Stages subsequent to first Consideration of Lords Amendments 3. Mr. Speaker shall put forthwith the Question on any Motion made by a Minister of the Crown for the consideration forthwith of any further Message from the Lords on the Bill. 4. The proceedings on any such further Message from the Lords shall, if not previously brought to a conclusion, be brought to a conclusion one hour after the commencement of those proceedings. 5. For the purpose of bringing those proceedings to a conclusion—

  1. (a) Mr. Speaker shall first put forthwith any Question which has already been proposed from the Chair and not yet decided, and shall then put forthwith the Question on any Motion made by a Minister of the Crown which is related to the Question already proposed from the Chair.
  2. (b) Mr. Speaker shall then designate such of the remaining items in the Lords Message as appear to him to involve questions of Privilege and shall—
    1. (i) put forthwith the Question on any Motion made by a Minister of the Crown on any item;
    2. (ii) in the case of each remaining item designated by Mr. Speaker, put forthwith the Question, That this House doth agree with the Lords in their Proposal; and
    3. (iii) put forthwith the Question, That this House doth agree with the Lords in all the remaining Lords Proposals.

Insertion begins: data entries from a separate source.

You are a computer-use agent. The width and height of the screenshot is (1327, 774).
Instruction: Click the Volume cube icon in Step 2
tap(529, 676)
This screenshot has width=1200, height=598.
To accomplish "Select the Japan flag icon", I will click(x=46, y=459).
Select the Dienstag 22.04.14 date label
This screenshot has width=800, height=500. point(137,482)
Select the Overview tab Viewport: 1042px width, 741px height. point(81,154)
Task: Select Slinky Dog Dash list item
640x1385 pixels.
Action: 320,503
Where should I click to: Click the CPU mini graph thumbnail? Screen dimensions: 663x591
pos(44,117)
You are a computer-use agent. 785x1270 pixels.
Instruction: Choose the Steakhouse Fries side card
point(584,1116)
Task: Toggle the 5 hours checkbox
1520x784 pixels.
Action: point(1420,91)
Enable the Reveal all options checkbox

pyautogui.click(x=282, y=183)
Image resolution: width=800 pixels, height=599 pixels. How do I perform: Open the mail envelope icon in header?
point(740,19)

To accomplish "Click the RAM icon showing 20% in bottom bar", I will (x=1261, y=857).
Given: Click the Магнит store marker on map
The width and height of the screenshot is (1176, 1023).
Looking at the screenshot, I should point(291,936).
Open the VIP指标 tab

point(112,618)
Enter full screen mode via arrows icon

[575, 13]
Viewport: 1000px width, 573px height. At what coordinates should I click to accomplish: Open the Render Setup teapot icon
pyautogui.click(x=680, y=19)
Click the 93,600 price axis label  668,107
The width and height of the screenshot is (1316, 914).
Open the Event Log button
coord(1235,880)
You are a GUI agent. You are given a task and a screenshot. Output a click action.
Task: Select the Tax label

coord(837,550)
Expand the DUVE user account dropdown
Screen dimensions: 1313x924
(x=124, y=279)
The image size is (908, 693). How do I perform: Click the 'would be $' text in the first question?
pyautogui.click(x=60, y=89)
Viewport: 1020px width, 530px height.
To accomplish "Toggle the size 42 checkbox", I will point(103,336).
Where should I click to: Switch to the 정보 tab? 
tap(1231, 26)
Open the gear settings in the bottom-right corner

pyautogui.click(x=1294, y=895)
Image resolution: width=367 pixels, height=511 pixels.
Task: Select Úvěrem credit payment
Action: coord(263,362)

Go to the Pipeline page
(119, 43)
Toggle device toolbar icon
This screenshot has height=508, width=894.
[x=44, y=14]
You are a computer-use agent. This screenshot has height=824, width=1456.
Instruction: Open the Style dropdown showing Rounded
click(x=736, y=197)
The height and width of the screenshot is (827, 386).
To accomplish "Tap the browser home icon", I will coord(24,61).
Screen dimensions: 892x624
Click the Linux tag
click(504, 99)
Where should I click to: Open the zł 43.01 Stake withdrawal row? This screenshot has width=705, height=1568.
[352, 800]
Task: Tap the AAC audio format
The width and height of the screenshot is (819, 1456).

Supplemental 6.—(1) Mr. Speaker shall put forthwith the question on any Motion made by a Minister of the Crown for the appointment and quorum of a Committee to draw up Reasons. (2) A Committee appointed to draw up Reasons shall report before the conclusion of the sitting at which it is appointed. 7.—(1) In this paragraph "the proceedings" means proceedings on Consideration of Lords Amendments, on any further Message from the Lords on the Bill, on the appointment and quorum of a Committee to draw up Reasons and on the Report of such a Committee. (2) Paragraph (1) of Standing Order No. 14 (Exempted business) shall apply to the proceedings. (3) No dilatory Motion with respect to, or in the course of, the proceedings shall be made except by a member of the Government, and the Question on any such Motion shall be put forthwith. (4) If the proceedings are interrupted at any time by a Motion for the Adjournment of the House under Standing Order No. 20 (Adjournment on specific and important matter that should have urgent consideration), the bringing to a conclusion of any part of the proceedings which, under this Order, are to be brought to a conclusion after that time shall be postponed for a period equal to the duration of the proceedings on that Motion.